Mr. Keirans, now 59, “was the key administrator of critical systems” and had the “highest” access to and roles in the hospital’s computer infrastructure, according to the Justice Department. 

Mr. Keirans was terminated for “misconduct” July 20, 2023. In 2024, a spokesperson told Becker’s: “The University of Iowa acted promptly as soon as it learned of the matter. We worked collaboratively with federal and state law enforcement on the investigation.”

A University of Iowa Health Care spokesperson declined to share comment on Mr. Keirans’ Jan. 31 sentencing. 
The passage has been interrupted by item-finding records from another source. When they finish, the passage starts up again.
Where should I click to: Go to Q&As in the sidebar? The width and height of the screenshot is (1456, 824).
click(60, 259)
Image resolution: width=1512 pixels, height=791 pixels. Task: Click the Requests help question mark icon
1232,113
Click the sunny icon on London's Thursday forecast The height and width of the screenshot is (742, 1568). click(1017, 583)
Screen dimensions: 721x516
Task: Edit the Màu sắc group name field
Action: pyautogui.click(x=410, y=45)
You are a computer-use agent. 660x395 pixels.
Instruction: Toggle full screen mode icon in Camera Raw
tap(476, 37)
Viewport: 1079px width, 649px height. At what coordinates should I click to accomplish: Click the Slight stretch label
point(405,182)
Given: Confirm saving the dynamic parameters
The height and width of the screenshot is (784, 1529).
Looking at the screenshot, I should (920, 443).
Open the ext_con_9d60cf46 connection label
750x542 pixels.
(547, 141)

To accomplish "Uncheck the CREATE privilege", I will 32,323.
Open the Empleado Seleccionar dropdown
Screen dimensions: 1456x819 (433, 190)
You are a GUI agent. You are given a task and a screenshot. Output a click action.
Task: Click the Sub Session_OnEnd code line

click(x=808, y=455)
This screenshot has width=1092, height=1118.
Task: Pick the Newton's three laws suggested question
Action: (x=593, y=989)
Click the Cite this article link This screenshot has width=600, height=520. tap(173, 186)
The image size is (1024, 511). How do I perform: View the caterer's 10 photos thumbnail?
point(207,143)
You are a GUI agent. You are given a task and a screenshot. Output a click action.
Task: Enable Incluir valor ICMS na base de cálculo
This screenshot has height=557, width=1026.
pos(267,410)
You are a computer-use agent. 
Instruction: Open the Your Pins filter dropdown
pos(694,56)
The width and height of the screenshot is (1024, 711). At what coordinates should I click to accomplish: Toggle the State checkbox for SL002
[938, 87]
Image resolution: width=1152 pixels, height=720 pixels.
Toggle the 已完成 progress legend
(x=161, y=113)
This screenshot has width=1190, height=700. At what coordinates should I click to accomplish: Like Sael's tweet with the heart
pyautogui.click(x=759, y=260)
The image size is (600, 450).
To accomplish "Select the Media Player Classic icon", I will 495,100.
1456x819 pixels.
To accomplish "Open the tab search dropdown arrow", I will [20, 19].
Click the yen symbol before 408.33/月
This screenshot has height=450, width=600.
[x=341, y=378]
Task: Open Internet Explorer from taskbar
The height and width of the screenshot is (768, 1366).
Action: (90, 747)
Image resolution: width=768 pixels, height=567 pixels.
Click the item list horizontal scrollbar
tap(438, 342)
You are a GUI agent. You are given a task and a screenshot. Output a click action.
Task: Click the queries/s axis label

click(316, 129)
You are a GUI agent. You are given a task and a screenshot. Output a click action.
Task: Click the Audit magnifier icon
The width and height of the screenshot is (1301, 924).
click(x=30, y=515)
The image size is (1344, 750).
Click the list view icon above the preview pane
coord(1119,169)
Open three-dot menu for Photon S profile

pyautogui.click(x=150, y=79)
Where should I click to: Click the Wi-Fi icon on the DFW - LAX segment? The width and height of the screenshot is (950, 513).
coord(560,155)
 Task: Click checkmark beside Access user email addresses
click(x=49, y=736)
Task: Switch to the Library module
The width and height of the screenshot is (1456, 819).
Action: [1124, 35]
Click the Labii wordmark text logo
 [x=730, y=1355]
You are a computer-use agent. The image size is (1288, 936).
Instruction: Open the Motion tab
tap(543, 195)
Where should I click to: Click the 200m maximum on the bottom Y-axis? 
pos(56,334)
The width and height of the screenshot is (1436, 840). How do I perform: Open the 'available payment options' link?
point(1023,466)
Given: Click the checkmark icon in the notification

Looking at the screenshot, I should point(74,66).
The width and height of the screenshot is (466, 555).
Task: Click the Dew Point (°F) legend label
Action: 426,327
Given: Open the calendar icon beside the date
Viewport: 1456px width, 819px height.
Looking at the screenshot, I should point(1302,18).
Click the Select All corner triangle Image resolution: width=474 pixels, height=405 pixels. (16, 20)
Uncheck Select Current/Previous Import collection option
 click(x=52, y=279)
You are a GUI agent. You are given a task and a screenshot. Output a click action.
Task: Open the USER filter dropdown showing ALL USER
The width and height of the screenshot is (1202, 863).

Between March 2014 and May 2022, Mr. Keirans obtained nine vehicle and personal loans, totalling more than $250,000, from two Iowa credit unions using Mr. Woods’ name, Social Security number and date of birth. In August 2019, Mr. Woods, who was homeless at the time, told a Los Angeles bank manager that he did not want to pay the debt and wished to close the accounts. 

After Mr. Woods was unable to answer security questions, the bank contacted the police, who then called Mr. Keirans. Mr. Keirans faxed the Los Angeles Police Department phony identification documents, leading the LAPD to arrest Mr. Woods. Mr. Keirans pressed charges against Mr. Woods and consistently asked the Los Angeles police and district attorney for updates on the prosecution. 

For months, Mr. Woods asserted that he was not Mr. Keirans. A California court judge determined that Mr. Woods was not mentally competent to stand trial and ordered him to “use only their true name, Matthew Keirans.” 

Mr. Woods spent 428 days in county jail and 147 days in a mental hospital, where he received psychotropic medication. The state of California billed him more than $118,000 for the mental hospital stay between Oct. 20, 2021, and March 15, 2021. 

In 2023, Mr. Woods contacted the Iowa City hospital’s security department after learning of Mr. Keirans’ employment. A detective “unraveled” the identity theft scheme over the course of ensuing months, according to the Justice Department.

In addition to the 12-year prison term, U.S. District Judge C.J. Williams served Mr. Keirans a $16,191 fine and a five-year term of supervised release after the prison term. If the state of California decides to pursue Mr. Woods’ institutionalization and/or hospitalization costs, Mr. Keirans will be responsible for said costs, according to court documents. 

When interviewed by police in July 2023, Mr. Keirans said Mr. Woods was “crazy” and “needed help and should be locked up.” He then confessed to the scheme when presented with DNA evidence that Mr. Keirans was not the son of an elderly man in Kentucky, as he had claimed, but that Mr. Woods was the man’s son.